The topography of my skin
is a blue and purple raised relief
I can trace backwards in time
until it is white and smooth with youth.
I am eleven.
I run bare-legged into Lake Huron
with my seven-year-old sister,
the waves cresting against our thighs.
We know our bodies
only as vehicles of delight—
awake to the spray on our skin, the sun on our faces, the freckles spreading across our knees mapping new constellations.
My mother, her own legs hidden
beneath loose cotton pants,
watches from the shore.
As a child, my mother’s legs don’t even enter my thoughts.

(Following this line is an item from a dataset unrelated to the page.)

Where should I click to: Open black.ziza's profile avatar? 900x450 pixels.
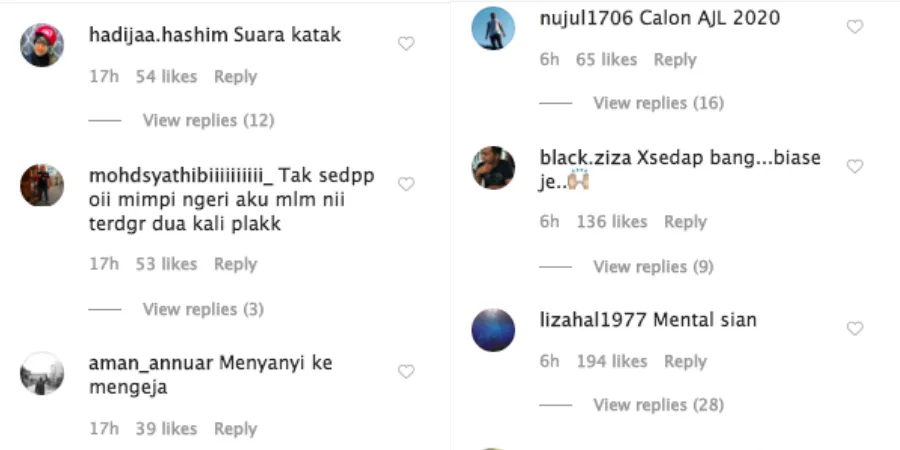click(x=493, y=168)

I do not think they are unsightly or that they should be deprived of the pleasure of the lake in August: they are just legs.
I love all of her: the soft skin on the
palms of her hands, the way her lips feel
pressed to my forehead,
her gentle touch as she ruffles my hair
and draws me close
wrapping my shivering body,
all knees and elbows,
in a soft, sun-bleached towel.
I love her body
the way my children love mine—
like a softer extension of themselves,
a place of refuge in a world of uncertainty,
always within reach.
Now, my mind a retrospective of my mother at 39, the same age I am now: I see her youth, her eyes aglow, she is beautiful—a Queen—her heart-shaped face rimmed by the fading golden light of summer.
My body is made of my mother; the blood that flows through my veins first flowed through hers. Because I am made of this woman whom I love, I love this body, all of her, too.